Explainer: how do our bodies balance themselves?Lauren Poppi, University of Newcastle and Alan Brichta, University of Newcastle
Balance is the vital sense that gives much-needed stability to our teetering, upright bodies. Good balance is usually associated with having stable posture, but it also has a lot to do with visual stability.
The importance of the balance system is shown by the vast number of connections it makes with the brain. These connections reveal that the forces of motion we create and encounter in the environment can go on to affect many parts of the brain, including those that control vision, hearing, sleep, digestion, and even learning and memory.
How does balance work?
Every sensory system uses detectors or receptors outside the brain to gather information about the environment. For example, the visual system uses light-sensitive receptors in the retina to detect visible light. The balance system relies on specialised motion-sensitive receptor cells in the inner ear.

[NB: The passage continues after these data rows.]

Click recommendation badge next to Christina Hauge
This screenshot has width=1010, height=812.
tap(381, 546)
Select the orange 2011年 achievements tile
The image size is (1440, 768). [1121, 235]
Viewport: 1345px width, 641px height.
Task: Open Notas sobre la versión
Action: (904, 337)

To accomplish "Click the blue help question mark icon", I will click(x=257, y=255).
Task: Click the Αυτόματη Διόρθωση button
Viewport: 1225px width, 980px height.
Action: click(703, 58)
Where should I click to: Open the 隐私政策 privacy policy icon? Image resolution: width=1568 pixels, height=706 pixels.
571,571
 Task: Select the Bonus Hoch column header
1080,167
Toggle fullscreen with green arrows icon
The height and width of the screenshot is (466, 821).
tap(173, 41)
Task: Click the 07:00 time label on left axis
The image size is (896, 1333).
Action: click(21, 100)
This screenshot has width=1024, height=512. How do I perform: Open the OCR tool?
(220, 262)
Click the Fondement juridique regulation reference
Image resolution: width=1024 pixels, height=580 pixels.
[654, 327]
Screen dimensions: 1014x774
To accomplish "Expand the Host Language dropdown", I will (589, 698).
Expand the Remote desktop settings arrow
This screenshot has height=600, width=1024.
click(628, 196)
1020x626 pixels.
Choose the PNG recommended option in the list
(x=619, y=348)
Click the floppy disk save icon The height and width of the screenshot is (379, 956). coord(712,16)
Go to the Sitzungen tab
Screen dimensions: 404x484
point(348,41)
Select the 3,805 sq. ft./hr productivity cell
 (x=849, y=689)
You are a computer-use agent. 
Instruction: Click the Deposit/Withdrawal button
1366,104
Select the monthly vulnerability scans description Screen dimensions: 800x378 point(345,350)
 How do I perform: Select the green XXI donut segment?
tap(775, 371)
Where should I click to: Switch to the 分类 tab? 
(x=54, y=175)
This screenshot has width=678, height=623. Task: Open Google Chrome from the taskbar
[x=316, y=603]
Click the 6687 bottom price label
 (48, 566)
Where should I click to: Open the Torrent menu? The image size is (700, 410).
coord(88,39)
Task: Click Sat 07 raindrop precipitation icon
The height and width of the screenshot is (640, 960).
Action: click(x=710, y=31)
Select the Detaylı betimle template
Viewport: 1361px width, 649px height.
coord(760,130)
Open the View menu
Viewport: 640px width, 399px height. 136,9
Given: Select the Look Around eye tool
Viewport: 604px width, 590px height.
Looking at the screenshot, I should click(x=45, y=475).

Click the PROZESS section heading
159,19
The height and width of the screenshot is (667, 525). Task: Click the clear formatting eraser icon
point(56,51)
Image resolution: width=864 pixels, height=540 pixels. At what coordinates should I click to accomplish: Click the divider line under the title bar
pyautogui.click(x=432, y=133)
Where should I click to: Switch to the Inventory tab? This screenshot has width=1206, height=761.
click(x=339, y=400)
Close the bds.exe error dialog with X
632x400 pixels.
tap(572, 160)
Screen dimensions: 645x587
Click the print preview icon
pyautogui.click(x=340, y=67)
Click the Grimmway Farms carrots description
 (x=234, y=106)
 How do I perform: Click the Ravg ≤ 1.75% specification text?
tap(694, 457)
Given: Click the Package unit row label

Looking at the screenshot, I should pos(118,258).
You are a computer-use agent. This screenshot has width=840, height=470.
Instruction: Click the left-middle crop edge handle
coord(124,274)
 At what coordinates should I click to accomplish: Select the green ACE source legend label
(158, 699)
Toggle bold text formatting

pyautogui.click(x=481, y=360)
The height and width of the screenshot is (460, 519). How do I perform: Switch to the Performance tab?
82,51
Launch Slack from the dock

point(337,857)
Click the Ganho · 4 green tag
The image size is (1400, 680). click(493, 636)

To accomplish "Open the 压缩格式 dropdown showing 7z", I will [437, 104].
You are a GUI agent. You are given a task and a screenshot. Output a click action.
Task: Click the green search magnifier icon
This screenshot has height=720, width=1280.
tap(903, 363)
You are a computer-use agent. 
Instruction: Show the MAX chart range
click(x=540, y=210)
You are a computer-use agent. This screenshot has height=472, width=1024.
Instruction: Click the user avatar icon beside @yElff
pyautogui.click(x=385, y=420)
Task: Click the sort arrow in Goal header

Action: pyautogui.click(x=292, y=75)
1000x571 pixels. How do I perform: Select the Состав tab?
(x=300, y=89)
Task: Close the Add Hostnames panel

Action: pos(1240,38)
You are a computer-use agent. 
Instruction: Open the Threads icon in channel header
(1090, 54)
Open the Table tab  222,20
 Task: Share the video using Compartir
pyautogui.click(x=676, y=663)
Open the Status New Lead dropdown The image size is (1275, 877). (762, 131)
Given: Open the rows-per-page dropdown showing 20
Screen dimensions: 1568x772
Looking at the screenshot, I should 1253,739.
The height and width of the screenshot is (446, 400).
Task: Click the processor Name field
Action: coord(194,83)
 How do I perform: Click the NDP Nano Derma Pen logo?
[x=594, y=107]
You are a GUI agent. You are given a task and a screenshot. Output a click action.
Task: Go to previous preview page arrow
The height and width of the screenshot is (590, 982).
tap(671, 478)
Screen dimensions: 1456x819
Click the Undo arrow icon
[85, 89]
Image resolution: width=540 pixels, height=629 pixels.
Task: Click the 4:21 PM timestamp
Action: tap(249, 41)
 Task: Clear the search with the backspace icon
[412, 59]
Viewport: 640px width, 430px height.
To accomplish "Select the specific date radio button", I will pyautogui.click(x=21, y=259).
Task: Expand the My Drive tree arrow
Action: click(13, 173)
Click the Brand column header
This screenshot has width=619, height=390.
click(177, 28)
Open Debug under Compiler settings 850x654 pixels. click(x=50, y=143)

While obviously associated with hearing, the inner ear is also the shelter for balance. It has a labyrinthine structure, made up of a series of fluid-filled canals and ducts. Within this labyrinth are five balance receptors that are ideally placed to detect different types of movement. There are three receptors for head rotation, another for horizontal acceleration, and one for vertical acceleration (or gravity).
Each balance receptor is an organ made up of thousands of cells with long hair-like projections. As a result of head movement, these so-called hair cells are excited when their projections are pushed in a particular direction by fluid called endolymph.
Movement of endolymph within the inner ear is complex. When you spin a bowl of water, for instance, the water takes time to “catch up” with the turning bowl. This lag is due to inertia and applies to all fluids, including endolymph.
When the head begins to move, the endolymph initially stays still. This actually translates to a fast relative movement of the endolymph in the opposite direction to the head. This relative movement excites the hair cells that are aligned to detect that particular head movement.
So in an elegant and precise way, endolymph and hair cells work in concert to provide a constant stream of information about head movement to the brain.
The inner ear balance organs are remarkable in their ability to detect head movements both small and large, fast and slow, and in any direction. The brain uses signals from the organs to orchestrate a suite of balance reflexes that control our muscles, right down to our toes!
However these reflexes not only control our muscles of posture but our eye muscles as well. Together, these reflexes underlie our ability to remain upright with stable vision in an ever-changing and ever-moving physical environment.
Why doesn’t our vision bounce up and down when we jog?
Maintaining our upright posture is an obvious job for our exquisitely sensitive and responsive balance system. However, it also has a profound effect on the control of our eye movements. The up-down movement generated when walking or jogging would have a destabilising effect on our vision.
Like footage from a hand-held camera, even a simple jog along a flat path or a smooth road would result in unstable and shaky images. When watching hand-held camera footage, it can be unpleasant and difficult to focus on stationary objects like trees because they are moving too violently.
But what about our eyes? Thankfully, our visual field is remarkably stable when we jog. This is due to a reflex most of us take for granted, called the vestibulo-ocular reflex.
The vestibulo-ocular reflex is one of the fastest and most active reflexes in the human body. It uses head movements detected by the inner ear to generate compensatory eye movements that are equal – but opposite in direction – to head motion. This subconscious, ongoing adjustment of eye position results in a stable visual field, despite significant movement of the head.
What happens when balance goes wrong?
For many, the idea of suddenly losing a sense like vision or hearing is terrifying (and rightly so), and a sudden loss of your sense of balance would be similarly catastrophic.
Initially, a debilitating and frightening dizziness would prevent you from completing even simple daily tasks without falling over. The worst symptoms would subside with time as you begin to rely more heavily on other senses such as vision. But even a partial loss of the vestibulo-ocular reflex would mean stopping and standing still every time you wanted to recognise a face or read the price of a grocery item.
The fact that we are almost totally unaware of this elegant reflex is evidence of the superb, undercover work the balance system does for us. It not only allows us to walk without falling over, but also gives us a constant and reliable view of a beautifully changing world.